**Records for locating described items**
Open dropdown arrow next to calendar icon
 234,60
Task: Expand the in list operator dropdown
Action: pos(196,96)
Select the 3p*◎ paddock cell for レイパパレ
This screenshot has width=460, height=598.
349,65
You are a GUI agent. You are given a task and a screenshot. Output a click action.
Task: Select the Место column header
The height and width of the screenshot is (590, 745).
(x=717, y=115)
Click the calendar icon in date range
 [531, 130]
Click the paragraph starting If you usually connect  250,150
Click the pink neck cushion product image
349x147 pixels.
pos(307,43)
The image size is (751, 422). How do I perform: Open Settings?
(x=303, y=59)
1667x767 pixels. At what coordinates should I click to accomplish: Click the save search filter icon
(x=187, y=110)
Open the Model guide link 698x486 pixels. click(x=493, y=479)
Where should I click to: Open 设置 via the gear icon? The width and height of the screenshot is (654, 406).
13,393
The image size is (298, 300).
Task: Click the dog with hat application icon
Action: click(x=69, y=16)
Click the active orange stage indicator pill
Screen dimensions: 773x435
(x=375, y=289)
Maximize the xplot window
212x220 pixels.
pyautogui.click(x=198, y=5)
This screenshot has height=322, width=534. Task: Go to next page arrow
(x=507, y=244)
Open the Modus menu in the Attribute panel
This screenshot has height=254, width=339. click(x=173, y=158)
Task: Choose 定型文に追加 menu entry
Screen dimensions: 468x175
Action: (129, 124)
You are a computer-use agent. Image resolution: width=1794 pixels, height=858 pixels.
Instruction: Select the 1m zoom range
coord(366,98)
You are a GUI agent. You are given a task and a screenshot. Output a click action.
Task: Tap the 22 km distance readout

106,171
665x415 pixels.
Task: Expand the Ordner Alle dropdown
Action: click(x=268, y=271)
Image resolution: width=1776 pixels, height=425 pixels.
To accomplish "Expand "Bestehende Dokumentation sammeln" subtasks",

**INSTRUCTIONS FOR THE TASK**
Render the listing as a Markdown table with the columns Row and Line, starting at its first line and going on through the line containing "Open the Model", both ends included. Leave out blank lines.

**SOLUTION**
| Row | Line |
|---|---|
| 1 | Open dropdown arrow next to calendar icon |
| 2 |  234,60 |
| 3 | Task: Expand the in list operator dropdown |
| 4 | Action: pos(196,96) |
| 5 | Select the 3p*◎ paddock cell for レイパパレ |
| 6 | This screenshot has width=460, height=598. |
| 7 | 349,65 |
| 8 | You are a GUI agent. You are given a task and a screenshot. Output a click action. |
| 9 | Task: Select the Место column header |
| 10 | The height and width of the screenshot is (590, 745). |
| 11 | (x=717, y=115) |
| 12 | Click the calendar icon in date range |
| 13 |  [531, 130] |
| 14 | Click the paragraph starting If you usually connect  250,150 |
| 15 | Click the pink neck cushion product image |
| 16 | 349x147 pixels. |
| 17 | pos(307,43) |
| 18 | The image size is (751, 422). How do I perform: Open Settings? |
| 19 | (x=303, y=59) |
| 20 | 1667x767 pixels. At what coordinates should I click to accomplish: Click the save search filter icon |
| 21 | (x=187, y=110) |
| 22 | Open the Model guide link 698x486 pixels. click(x=493, y=479) |